Wayne Lawrence Lobsinger (born December 1, 1966) is a Canadian prelate of the Roman Catholic Church who has been serving as auxiliary bishop for the Diocese of Hamilton since 2021.

==Biography==

=== Early life ===
His Excellency, Bishop Lobsinger was born on December 1, 1966, in Kitchener, Ontario, Canada. Following studies at the then-St. Jerome’s College (an affiliate of the University of Waterloo (BA 1989), in Waterloo, Ontario, and at St. Peter’s Seminary in London, Ontario, on May 7, 1994 he was ordained to the priesthood for the Diocese of Hamilton, Ontario.

==Priesthood==
His Excellency, Bishop Lobsinger was ordained a priest for the Diocese of Hamilton, Ontario, by Bishop Anthony F. Tonnos on May 7, 1994. He served in 4 Parishes as Associate Pastor and 4 Parishes as Pastor.

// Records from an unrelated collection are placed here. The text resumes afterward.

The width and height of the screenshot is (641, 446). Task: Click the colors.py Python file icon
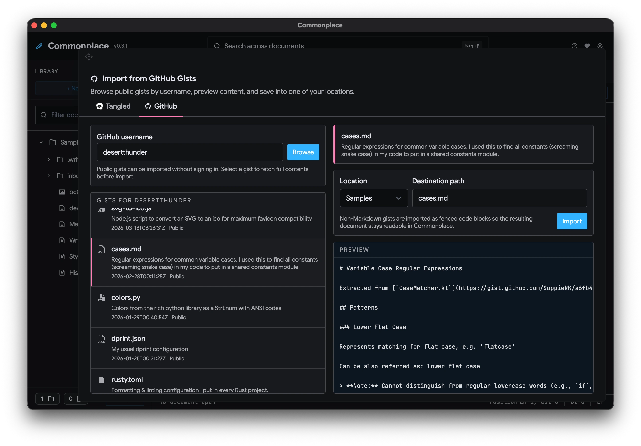(x=101, y=298)
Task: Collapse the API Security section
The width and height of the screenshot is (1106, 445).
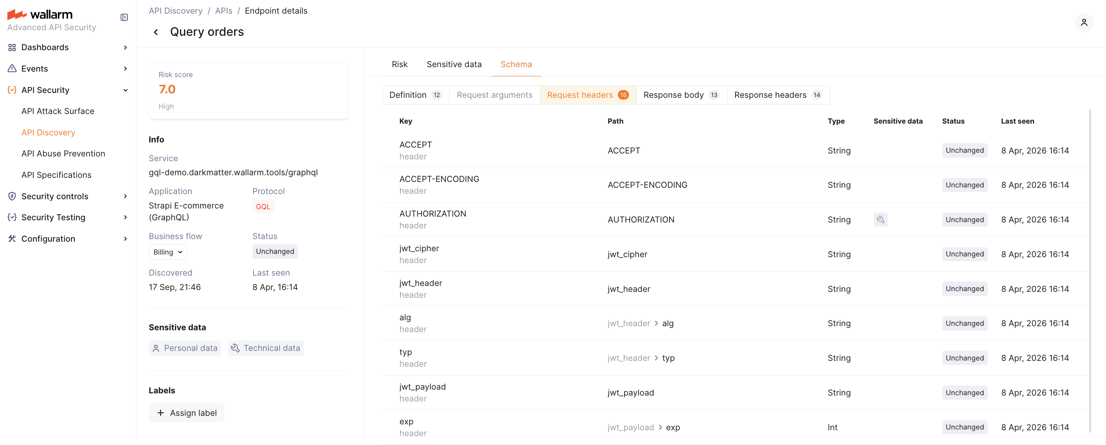Action: (x=125, y=90)
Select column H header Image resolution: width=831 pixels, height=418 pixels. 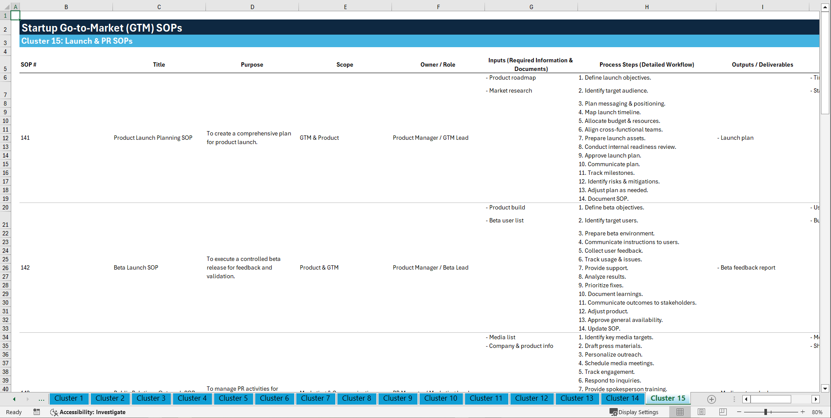[x=646, y=7]
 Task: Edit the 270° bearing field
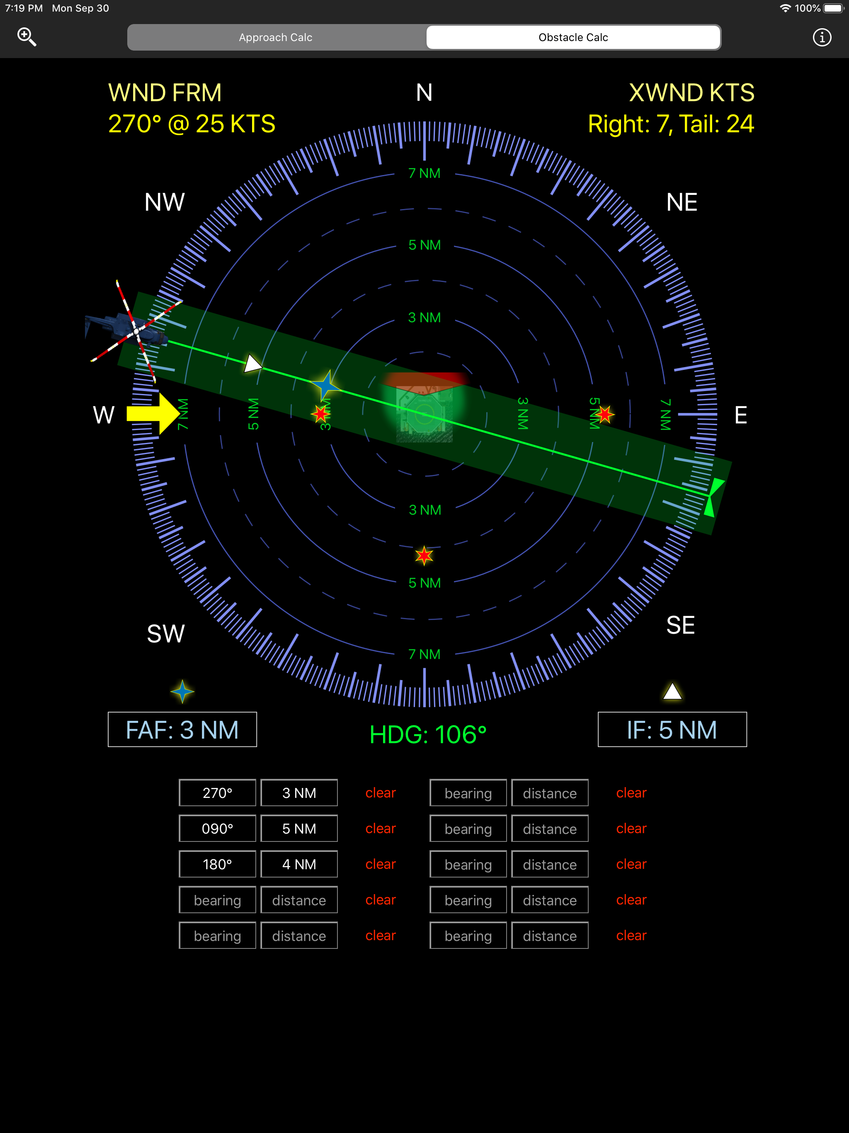tap(217, 793)
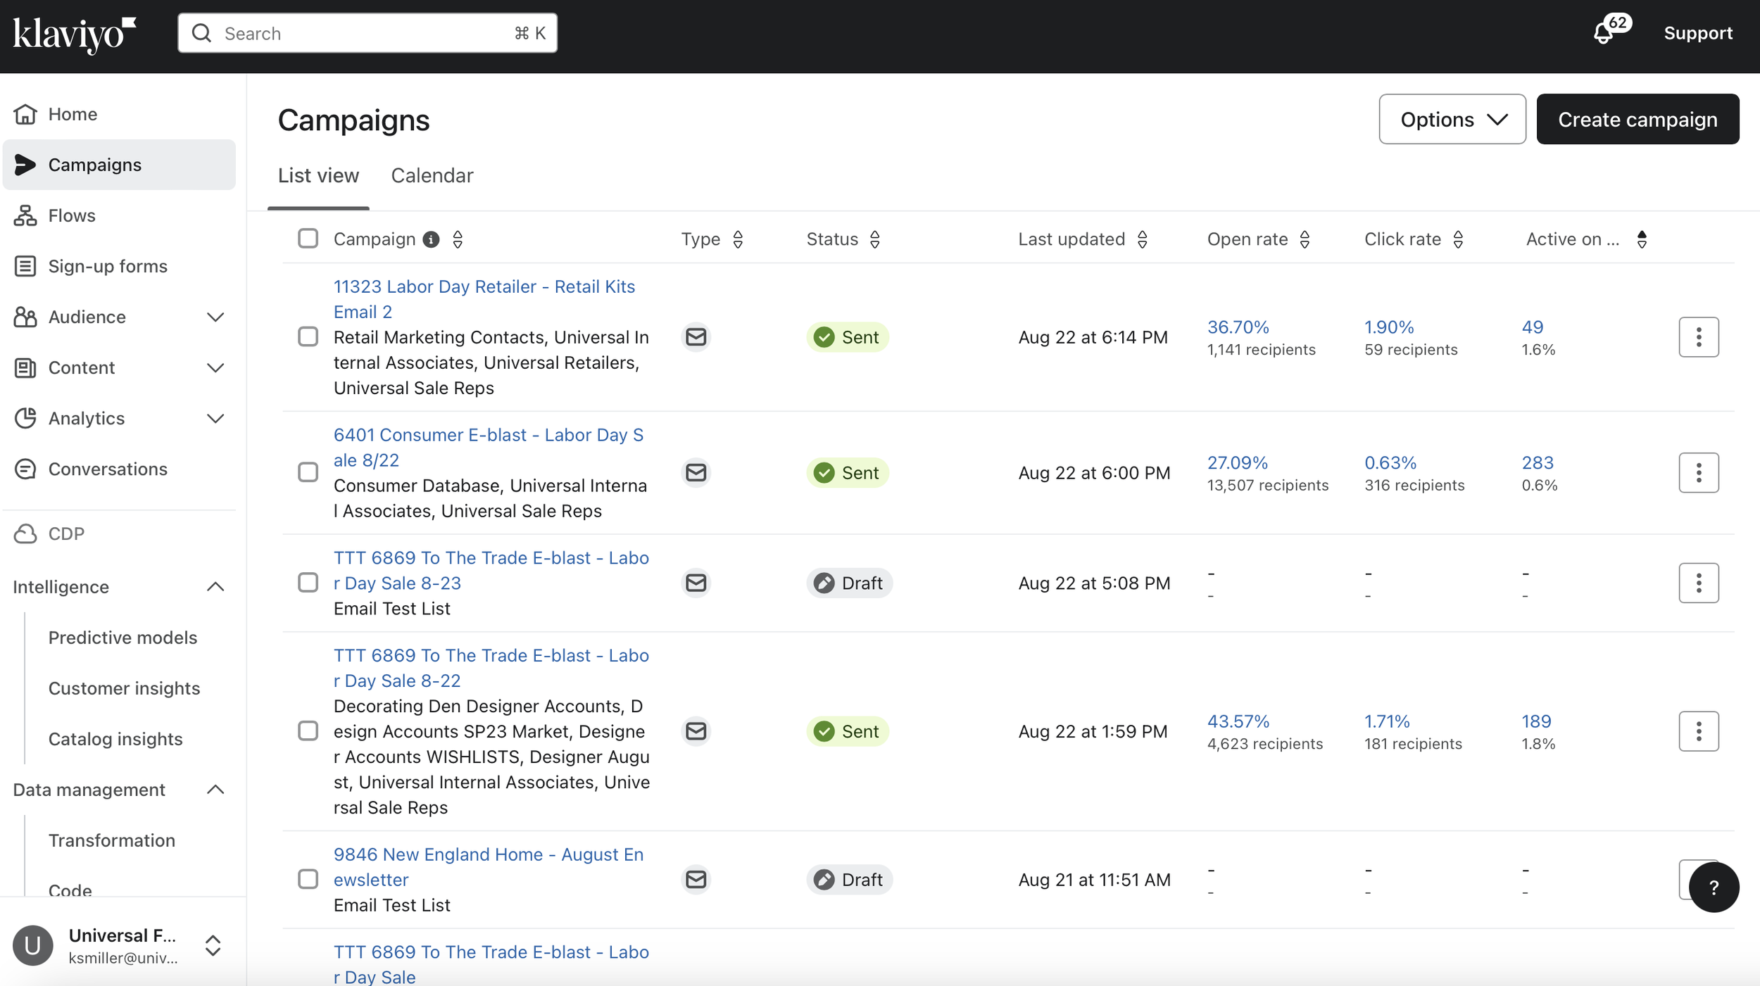Click the Create campaign button
Viewport: 1760px width, 986px height.
point(1637,120)
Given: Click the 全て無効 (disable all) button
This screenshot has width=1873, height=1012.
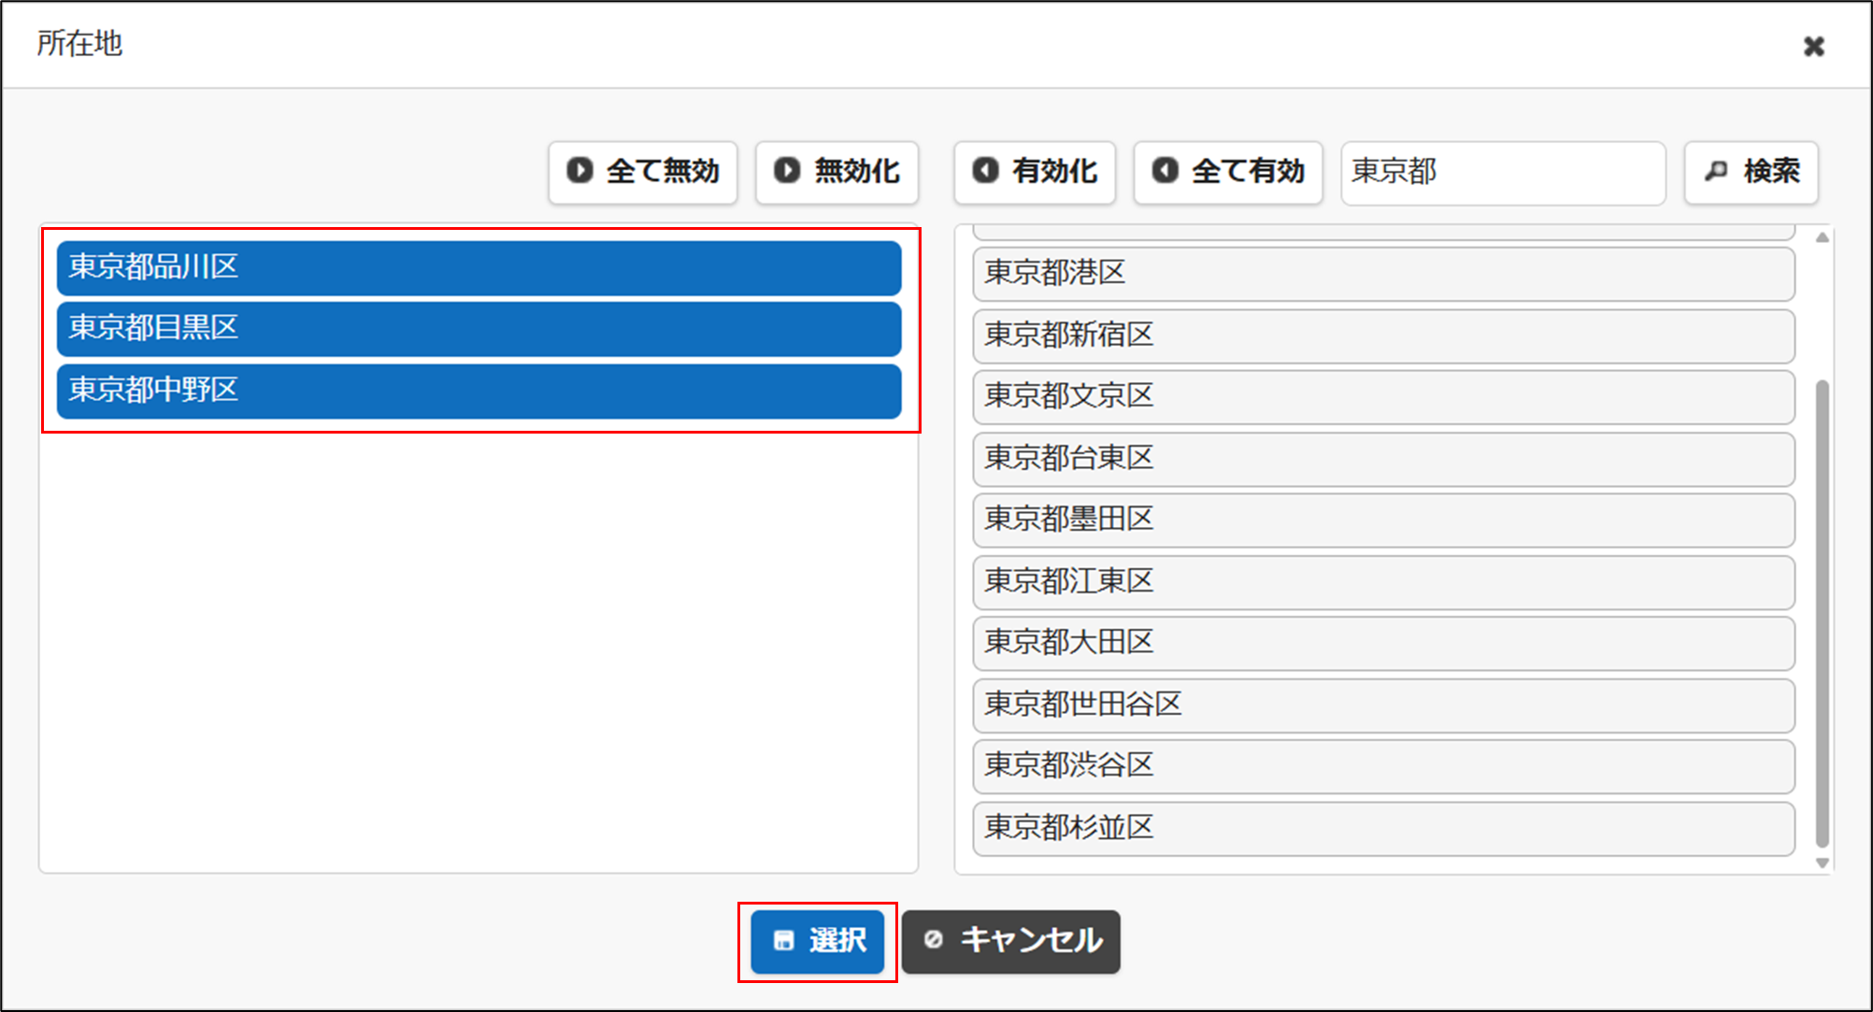Looking at the screenshot, I should [x=643, y=172].
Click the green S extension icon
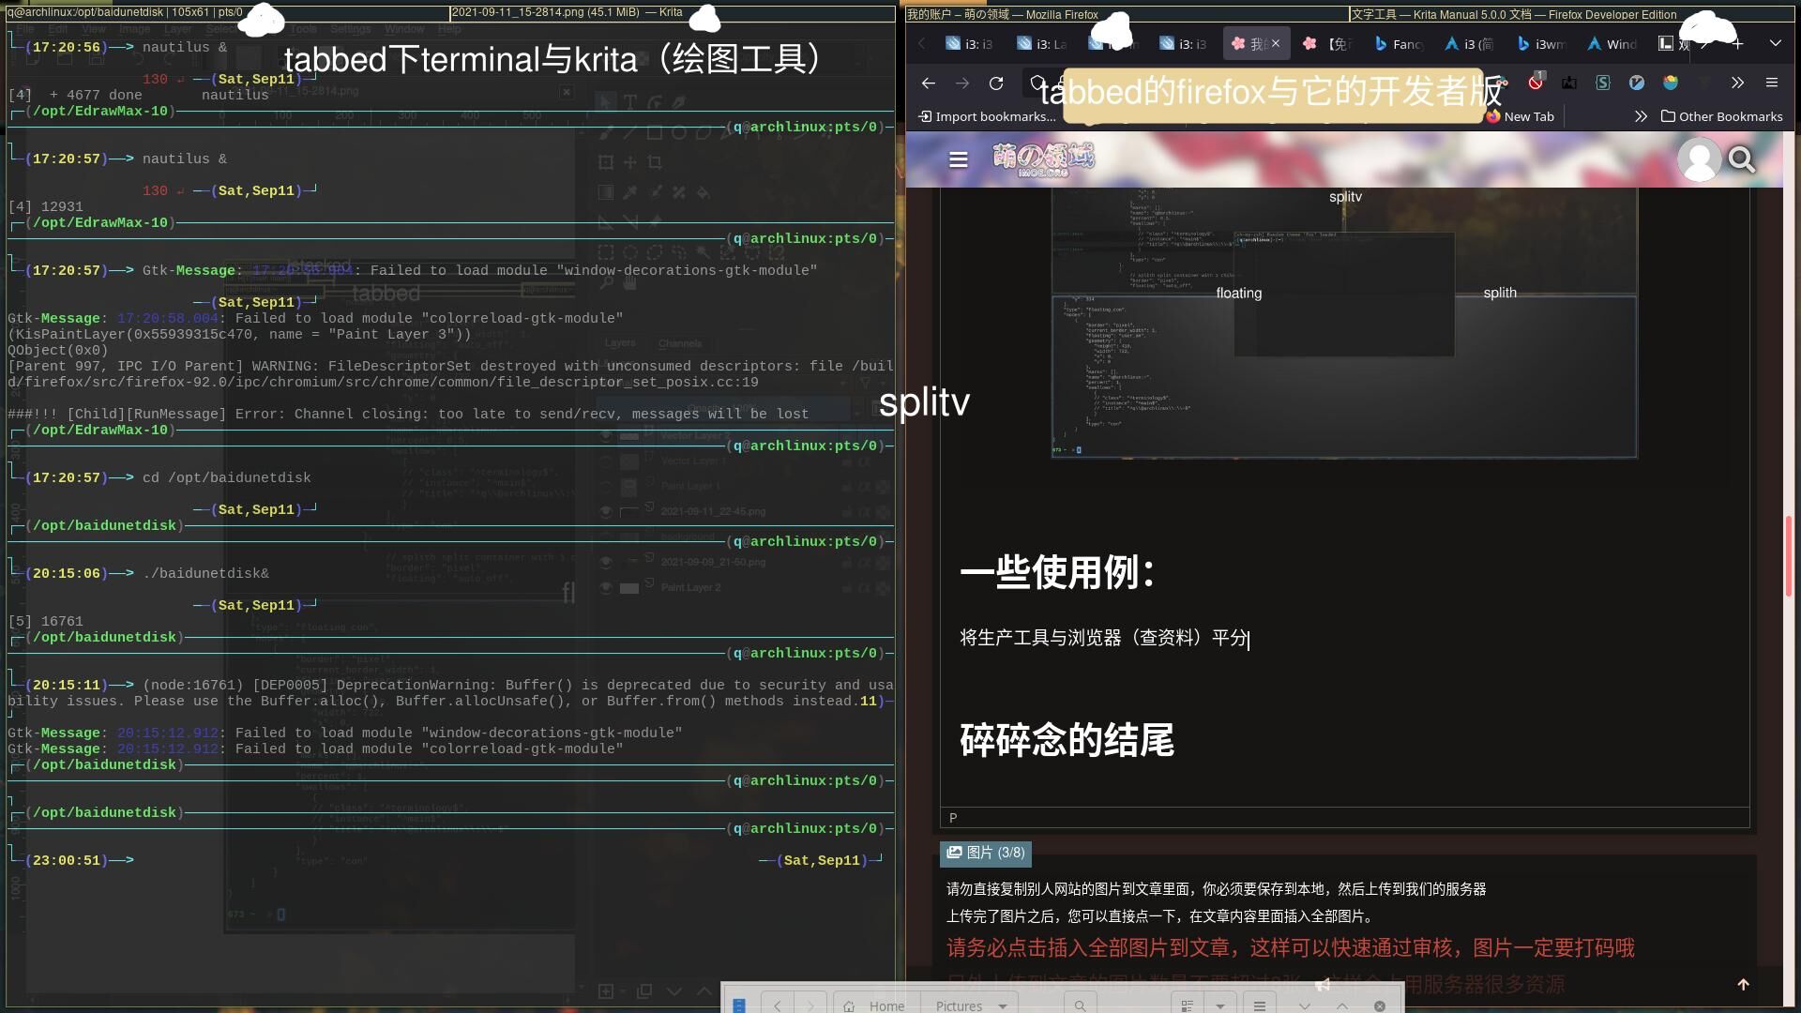The image size is (1801, 1013). coord(1603,83)
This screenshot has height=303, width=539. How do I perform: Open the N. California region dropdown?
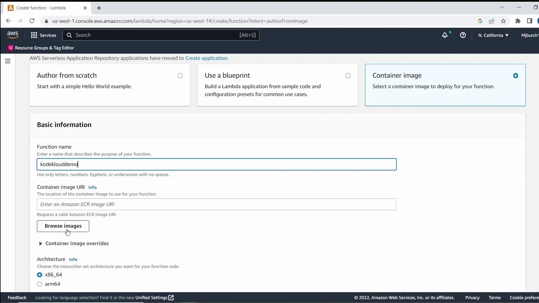(493, 35)
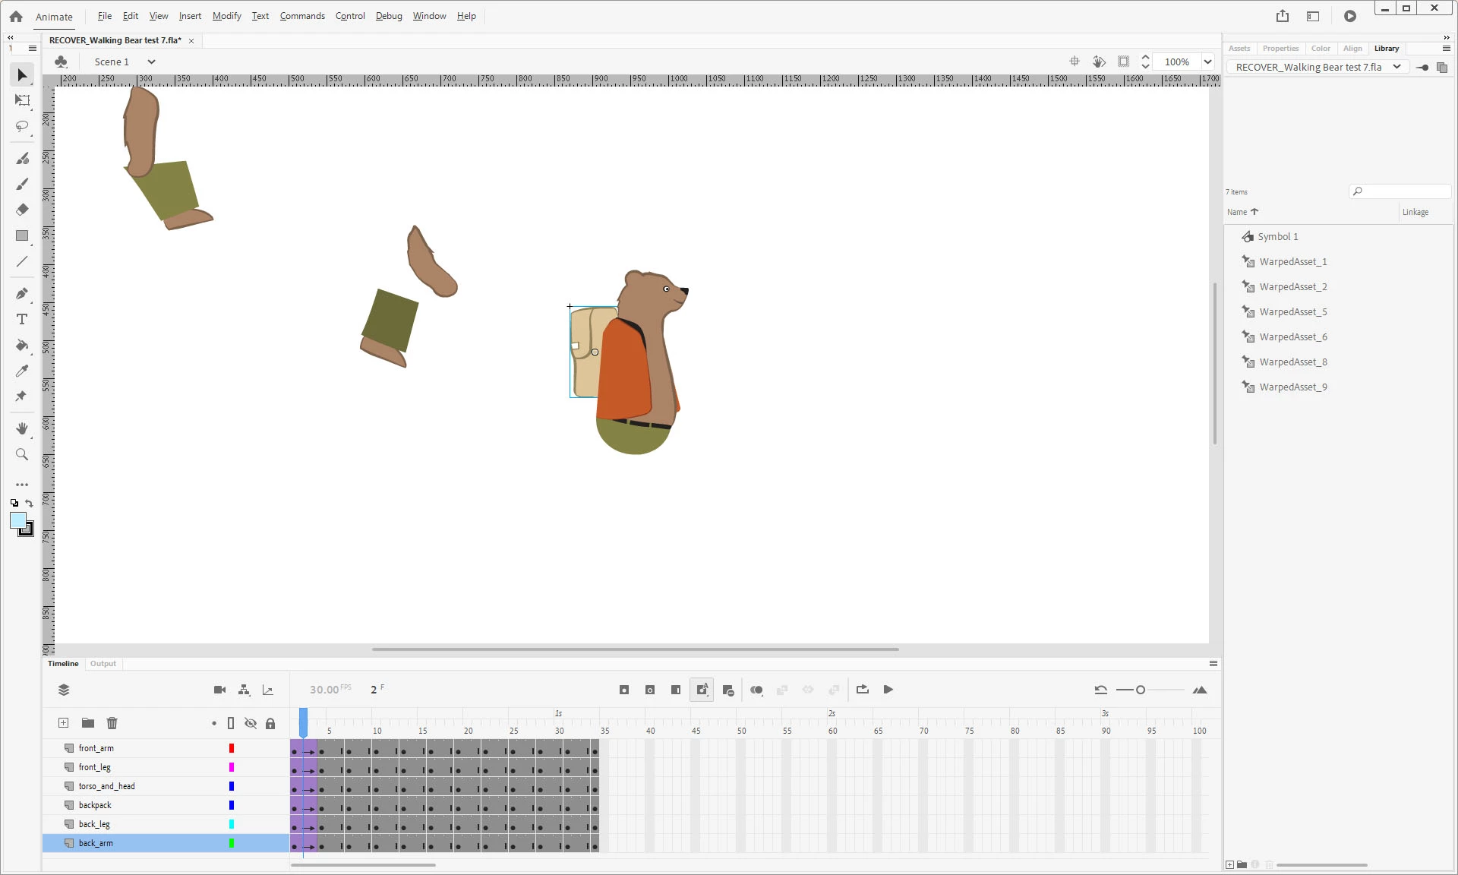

=== Auxiliary Bishop of Hamilton ===
Pope Francis appointed His Excellency as auxiliary bishop for the Diocese of Hamilton on November 21, 2020. He was originally scheduled to be ordained on February 2, 2021, Feast of the Presentation of the Lord, however due to the pandemic his Episcopal Ordination was rescheduled and was celebrated on April 18, 2021, at the Cathedral Basilica of Christ the King in Hamilton. He is currently the Vicar for Consecrated Life, one of the Vicars General, Vicar of Formation, and Vicar for Permanent Deacons.